Convert the material below into a JSON list of strings with one string per line. Skip blank lines and leave the pictures out.
.....
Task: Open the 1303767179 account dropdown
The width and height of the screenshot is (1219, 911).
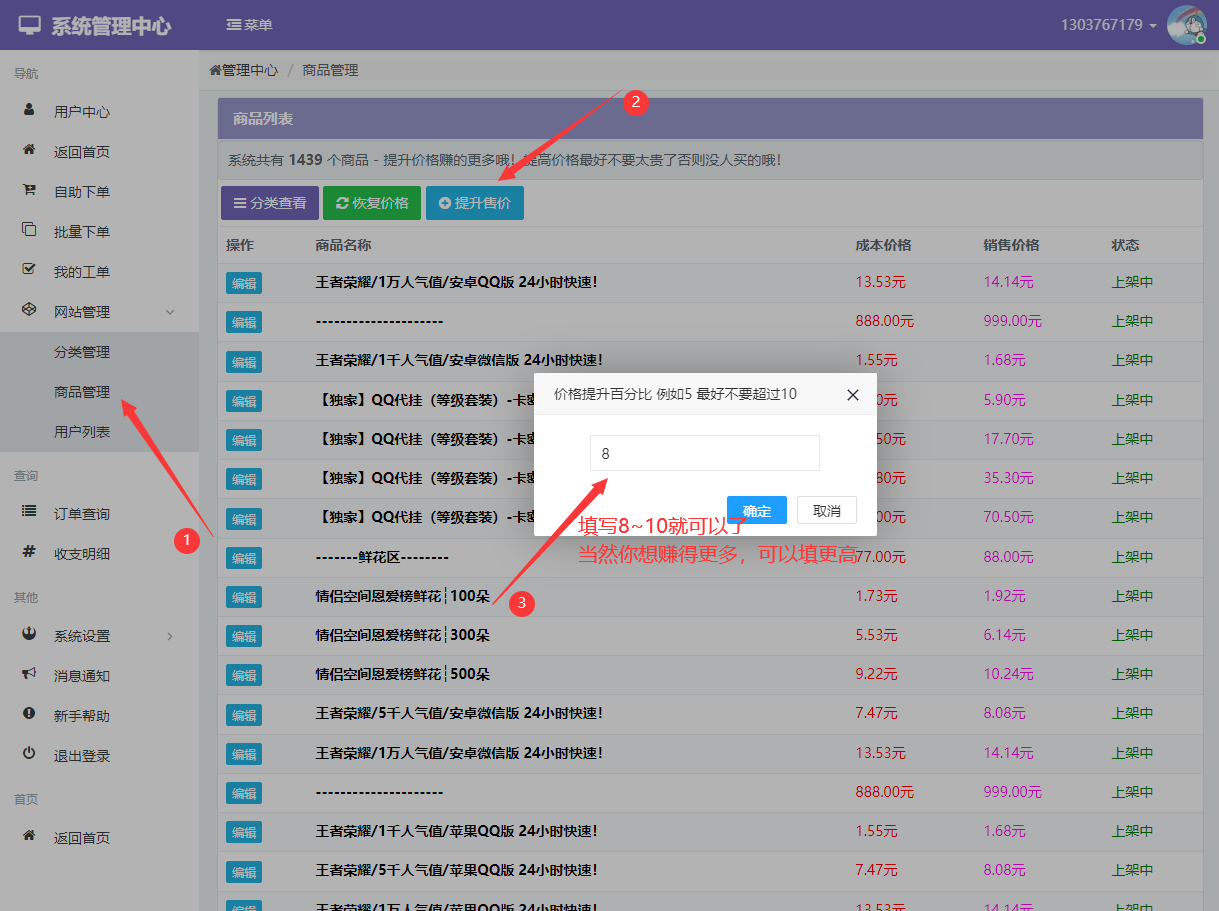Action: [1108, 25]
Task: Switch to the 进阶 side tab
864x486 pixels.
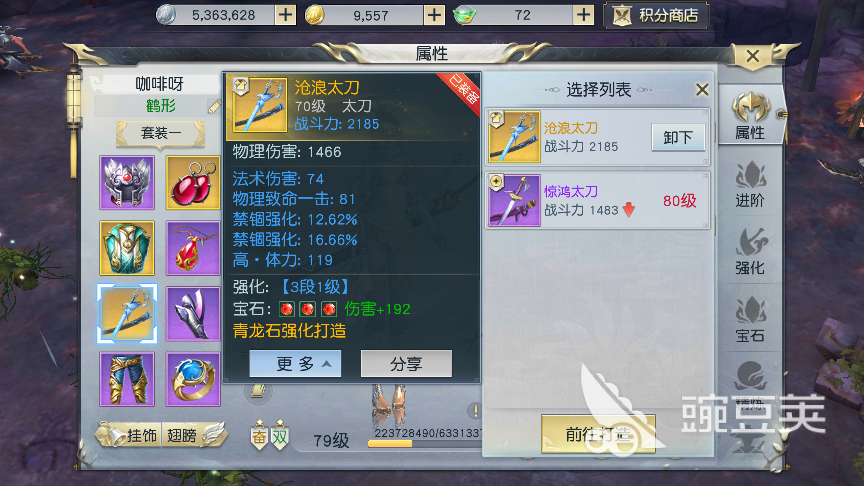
.....
EXPECTED ANSWER
[
  "Task: Open the 1303767179 account dropdown",
  "The width and height of the screenshot is (1219, 911).",
  "Action: [1108, 25]",
  "Task: Switch to the 进阶 side tab",
  "864x486 pixels."
]